Last night my sissy-in-law came over for a visit. It was such a nice surprise! I am always most happy to see her.
But it appears that she forgot something when she went back home...
Oh no! That labradork pee-wee midget hump meister has moved in!
NO NO NO!
This is most terrible. One is bad enough, but TWO?
Momma says it is only for five days which it totally like FOREVER!
Why oh why couldn't my dumb human brother get a proper dog instead of one of these?
Good sport that I am, I did try to play with the little dude. But he kept falling over. Not much fun.
He seems to want to become a statue whenever I get close. Huh?
Could it possibly be because every time he picks up a toy I go AR AR AR until he drops it and goes SQUEEEEE and runs away? I doubt it. I don't even like most of those toys, but I must say that the sight of one in his shark toothed little mouth does get my blood boiling.
Now ALL our toys - inside and out - have been confiscated. Is that fair? Momma even took the cute little leopard stuffie that dumb Oliver brought with him and that I so cleverly managed to get out of his bunker when he wasn't looking.

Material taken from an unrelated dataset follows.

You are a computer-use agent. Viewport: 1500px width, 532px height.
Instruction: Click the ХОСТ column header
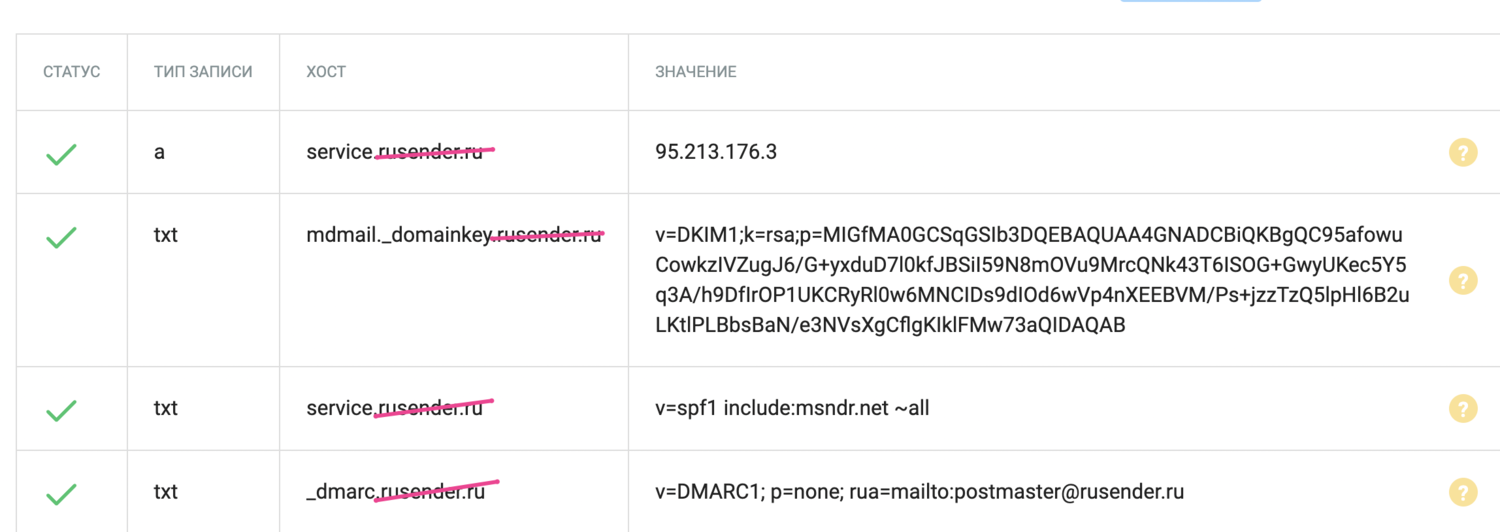326,72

Being a resourceful chap, I determined that this small yet ever so crunchy stick is now a toy!
Round blond doofus dogs STAY AWAY!
I made a movie to show how I am suffering.
The DOH got it in her head that it would be a good idea to attempt a dual dork walkie.

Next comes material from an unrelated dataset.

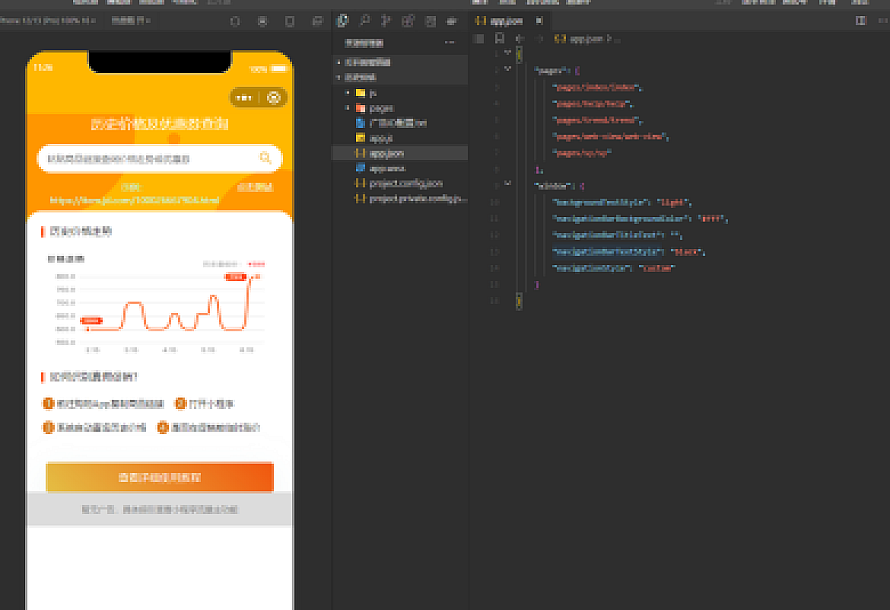
Task: Tap the mini program capsule close icon
Action: [x=273, y=97]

Gosh! That looks like fun. NOT!
Kid apparently already has some sort of oral fixation that prevents him from making forward progress without something in his mouth.

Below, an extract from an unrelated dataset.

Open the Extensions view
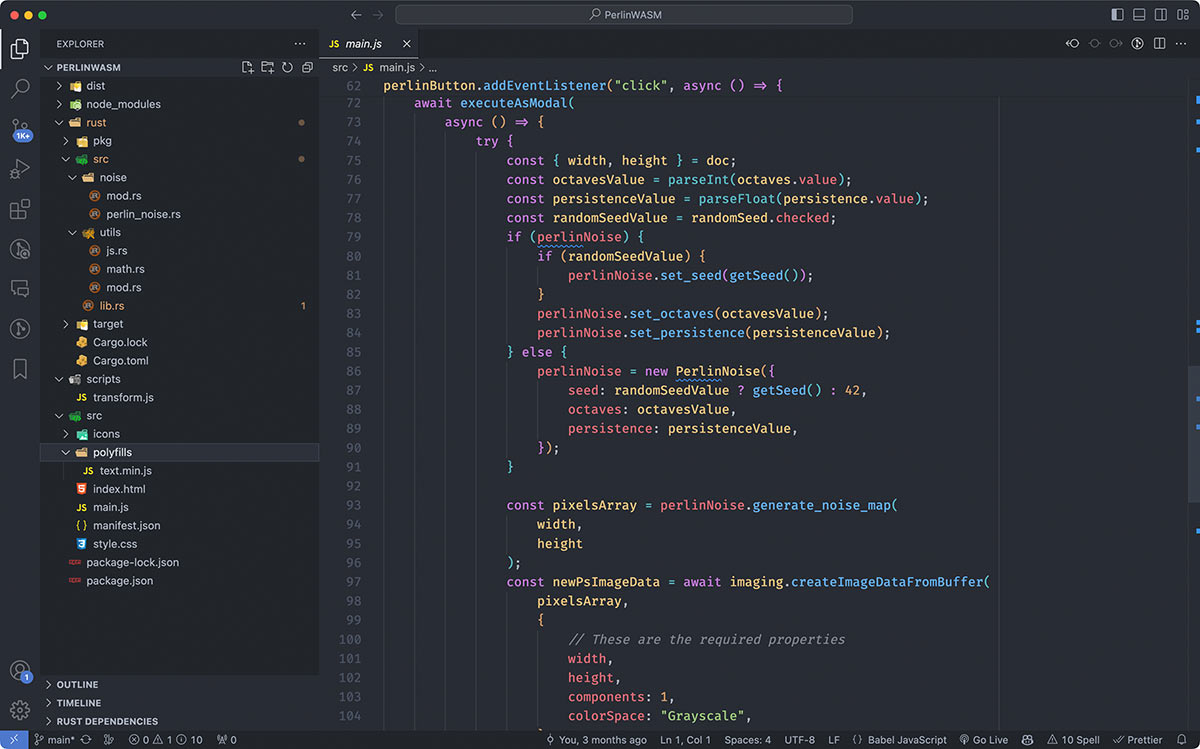Image resolution: width=1200 pixels, height=749 pixels. pyautogui.click(x=20, y=209)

See? See? See what I mean? Again with the rubbish in his jaws.
Check out the walkie movie that Pee-Wee made. Glad I sat that one out.
When they got back I was relieved that at least good old Pee-Wee was ready for some serious big dog bitey face.
Double snarl face!
Oliver remained curiously detached during our rough and tumble big dog play time.
Too much action for ya, huh squirt? Well, this is what real dogs are like. None of that whimpy puppy play group crap at the Mango estate!
Yuh, and then there was like a big party when he poo'd! What's up with that? I poo all the time and there is no party.
So I think five days are almost over and its time for him to go home now, right?